At the beginning of each year, I make several predictions about the energy sector. You can see those predictions and read the context at Energy Sector Predictions For 2021.
There is still a little over a week left in 2021, but I believe there is enough available information to gauge the accuracy of these predictions.
As always, I provided predictions that were specific and measurable. Following each prediction, I discuss what actually happened in 2021, and conclude whether the prediction was right or wrong.
1. The average price of WTI in 2021 will be between $50/bbl and $55/bbl.
Oil prices are notoriously difficult to predict in the best of circumstances due to the unpredictability of OPEC. It’s a more complex relationship than simple supply and demand, because you have to try to factor in what OPEC might do.

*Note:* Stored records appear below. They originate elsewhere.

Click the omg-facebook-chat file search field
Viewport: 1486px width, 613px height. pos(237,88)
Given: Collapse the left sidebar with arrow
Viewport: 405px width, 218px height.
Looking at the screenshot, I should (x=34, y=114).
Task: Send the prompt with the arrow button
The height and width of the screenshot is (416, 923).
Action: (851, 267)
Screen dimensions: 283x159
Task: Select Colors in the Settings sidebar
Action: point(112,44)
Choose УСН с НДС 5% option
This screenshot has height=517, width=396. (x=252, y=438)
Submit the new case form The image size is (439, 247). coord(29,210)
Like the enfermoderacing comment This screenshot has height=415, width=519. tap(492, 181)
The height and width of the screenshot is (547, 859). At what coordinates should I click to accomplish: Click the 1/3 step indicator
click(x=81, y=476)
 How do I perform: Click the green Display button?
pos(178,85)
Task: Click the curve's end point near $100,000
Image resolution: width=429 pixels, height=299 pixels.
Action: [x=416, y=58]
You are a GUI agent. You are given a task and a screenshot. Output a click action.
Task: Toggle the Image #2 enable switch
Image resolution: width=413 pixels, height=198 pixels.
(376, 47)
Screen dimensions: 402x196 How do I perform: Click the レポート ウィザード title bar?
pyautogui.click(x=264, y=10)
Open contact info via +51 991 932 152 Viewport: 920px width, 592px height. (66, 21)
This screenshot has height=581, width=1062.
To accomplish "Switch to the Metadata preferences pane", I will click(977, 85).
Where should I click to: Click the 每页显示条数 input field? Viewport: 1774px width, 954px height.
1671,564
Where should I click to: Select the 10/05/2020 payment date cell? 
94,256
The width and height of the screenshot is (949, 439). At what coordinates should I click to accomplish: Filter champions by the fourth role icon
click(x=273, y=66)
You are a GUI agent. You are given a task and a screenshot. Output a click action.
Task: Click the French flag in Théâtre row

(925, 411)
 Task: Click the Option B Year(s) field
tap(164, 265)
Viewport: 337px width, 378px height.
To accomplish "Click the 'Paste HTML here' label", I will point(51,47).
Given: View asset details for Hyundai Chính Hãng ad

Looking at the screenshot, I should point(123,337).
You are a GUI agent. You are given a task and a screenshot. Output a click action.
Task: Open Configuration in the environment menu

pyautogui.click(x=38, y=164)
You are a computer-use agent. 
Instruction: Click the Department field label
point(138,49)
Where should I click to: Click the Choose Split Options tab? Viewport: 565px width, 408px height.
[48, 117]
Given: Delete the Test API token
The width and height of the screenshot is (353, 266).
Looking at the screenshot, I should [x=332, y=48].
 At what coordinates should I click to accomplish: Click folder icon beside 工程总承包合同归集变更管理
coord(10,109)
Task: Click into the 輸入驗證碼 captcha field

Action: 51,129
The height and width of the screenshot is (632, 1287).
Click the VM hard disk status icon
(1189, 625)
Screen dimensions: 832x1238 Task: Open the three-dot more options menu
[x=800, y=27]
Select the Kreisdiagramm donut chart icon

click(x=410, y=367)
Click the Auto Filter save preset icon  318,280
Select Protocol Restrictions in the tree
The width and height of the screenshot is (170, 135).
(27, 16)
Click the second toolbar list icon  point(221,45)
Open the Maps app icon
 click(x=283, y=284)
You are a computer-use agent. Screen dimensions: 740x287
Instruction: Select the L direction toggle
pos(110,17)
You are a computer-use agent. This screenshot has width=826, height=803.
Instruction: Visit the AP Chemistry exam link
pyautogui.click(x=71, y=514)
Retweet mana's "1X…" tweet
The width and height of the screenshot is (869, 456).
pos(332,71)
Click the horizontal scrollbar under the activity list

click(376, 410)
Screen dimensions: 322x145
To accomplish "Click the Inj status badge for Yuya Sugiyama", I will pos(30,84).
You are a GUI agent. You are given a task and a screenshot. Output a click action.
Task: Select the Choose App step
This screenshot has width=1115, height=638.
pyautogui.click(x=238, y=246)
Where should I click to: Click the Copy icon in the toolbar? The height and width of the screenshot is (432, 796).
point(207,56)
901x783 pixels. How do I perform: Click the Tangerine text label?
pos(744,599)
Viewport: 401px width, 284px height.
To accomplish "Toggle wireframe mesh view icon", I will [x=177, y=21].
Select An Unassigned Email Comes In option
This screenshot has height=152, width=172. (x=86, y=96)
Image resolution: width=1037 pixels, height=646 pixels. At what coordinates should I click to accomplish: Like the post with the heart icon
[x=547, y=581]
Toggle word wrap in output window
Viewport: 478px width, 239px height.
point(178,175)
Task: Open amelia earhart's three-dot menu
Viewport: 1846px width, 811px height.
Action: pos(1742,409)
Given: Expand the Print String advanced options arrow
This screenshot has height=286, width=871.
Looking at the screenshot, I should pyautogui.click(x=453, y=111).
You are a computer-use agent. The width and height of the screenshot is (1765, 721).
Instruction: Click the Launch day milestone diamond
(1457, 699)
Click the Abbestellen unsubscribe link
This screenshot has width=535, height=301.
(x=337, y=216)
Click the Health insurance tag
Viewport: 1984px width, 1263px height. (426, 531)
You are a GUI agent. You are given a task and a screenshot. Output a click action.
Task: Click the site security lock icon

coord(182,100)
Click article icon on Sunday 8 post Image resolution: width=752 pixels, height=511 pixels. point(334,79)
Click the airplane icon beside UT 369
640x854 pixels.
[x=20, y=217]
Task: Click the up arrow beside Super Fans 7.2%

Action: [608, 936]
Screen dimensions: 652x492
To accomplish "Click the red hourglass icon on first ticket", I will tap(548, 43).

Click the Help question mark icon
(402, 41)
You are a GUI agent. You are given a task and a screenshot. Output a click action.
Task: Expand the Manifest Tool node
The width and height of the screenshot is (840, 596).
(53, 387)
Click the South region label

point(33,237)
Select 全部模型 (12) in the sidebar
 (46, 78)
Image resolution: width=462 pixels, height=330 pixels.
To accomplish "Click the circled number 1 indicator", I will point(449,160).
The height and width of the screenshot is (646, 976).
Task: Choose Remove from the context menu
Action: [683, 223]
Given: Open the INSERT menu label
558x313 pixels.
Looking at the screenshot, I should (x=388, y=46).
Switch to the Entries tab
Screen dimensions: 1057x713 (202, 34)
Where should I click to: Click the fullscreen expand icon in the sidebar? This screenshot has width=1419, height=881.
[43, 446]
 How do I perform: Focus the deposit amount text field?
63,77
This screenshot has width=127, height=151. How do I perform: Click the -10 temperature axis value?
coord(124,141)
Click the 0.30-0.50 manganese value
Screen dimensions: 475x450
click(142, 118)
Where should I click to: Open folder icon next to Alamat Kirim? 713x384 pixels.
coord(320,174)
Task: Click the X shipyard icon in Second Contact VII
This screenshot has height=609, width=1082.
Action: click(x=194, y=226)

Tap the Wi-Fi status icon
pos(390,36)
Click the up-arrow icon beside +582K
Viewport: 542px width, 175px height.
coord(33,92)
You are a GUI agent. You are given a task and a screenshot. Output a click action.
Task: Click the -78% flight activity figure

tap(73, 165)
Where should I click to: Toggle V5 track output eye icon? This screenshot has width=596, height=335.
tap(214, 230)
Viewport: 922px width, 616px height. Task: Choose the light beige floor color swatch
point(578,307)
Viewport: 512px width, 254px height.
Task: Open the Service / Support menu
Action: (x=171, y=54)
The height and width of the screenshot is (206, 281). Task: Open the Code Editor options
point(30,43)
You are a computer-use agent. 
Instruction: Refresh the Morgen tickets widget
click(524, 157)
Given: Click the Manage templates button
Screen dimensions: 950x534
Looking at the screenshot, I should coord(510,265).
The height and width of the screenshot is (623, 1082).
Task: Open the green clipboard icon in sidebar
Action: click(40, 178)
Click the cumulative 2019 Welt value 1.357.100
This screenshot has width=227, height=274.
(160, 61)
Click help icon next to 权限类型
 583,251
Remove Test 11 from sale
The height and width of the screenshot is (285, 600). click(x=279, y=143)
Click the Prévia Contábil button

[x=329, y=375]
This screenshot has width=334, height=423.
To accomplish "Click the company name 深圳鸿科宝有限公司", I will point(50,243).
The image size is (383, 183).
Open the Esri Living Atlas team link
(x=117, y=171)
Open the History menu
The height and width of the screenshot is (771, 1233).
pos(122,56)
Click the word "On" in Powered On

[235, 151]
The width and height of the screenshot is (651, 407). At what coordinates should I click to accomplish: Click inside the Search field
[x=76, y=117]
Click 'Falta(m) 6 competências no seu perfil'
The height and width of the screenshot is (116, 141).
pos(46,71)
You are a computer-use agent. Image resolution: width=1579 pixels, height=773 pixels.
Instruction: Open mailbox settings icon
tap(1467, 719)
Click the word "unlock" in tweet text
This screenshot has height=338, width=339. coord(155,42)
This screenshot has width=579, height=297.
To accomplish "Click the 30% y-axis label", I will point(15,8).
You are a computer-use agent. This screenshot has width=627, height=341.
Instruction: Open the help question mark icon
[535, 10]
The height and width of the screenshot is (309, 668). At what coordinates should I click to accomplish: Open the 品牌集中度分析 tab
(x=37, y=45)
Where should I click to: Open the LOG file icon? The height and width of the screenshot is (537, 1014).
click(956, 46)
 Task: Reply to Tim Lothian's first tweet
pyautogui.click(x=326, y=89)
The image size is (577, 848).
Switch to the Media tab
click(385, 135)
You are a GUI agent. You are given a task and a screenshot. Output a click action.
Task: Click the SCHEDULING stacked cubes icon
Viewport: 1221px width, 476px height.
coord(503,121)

Add in the Covid-19 pandemic and subsequent recovery, and we have seen an extreme roller coaster of oil prices over the past two years. At the beginning of the year, I said that if there was a resurgence of the pandemic and new travel restrictions, that could send the price of oil tumbling.
The year opened with the price of West Texas Intermediate (WTI) below $50/bbl. However, I expected it to rise as the economy continued to recover from the pandemic.
Demand recovered strongly, but the problem was that supply didn’t recover as strongly. So the oil market developed an imbalance, and prices went well above my prediction.
Through December 13, data from the Energy Information Administration (EIA) shows that the average spot price for WTI in 2021 has been $67.86. However, the price briefly exceeded $85 this year, and is presently still above $70.
I thought oil prices would rise, and that was correct. I just didn’t expect them to rise as much as they did. This prediction was wrong.
2. Total U.S. oil production will decline for the second straight year.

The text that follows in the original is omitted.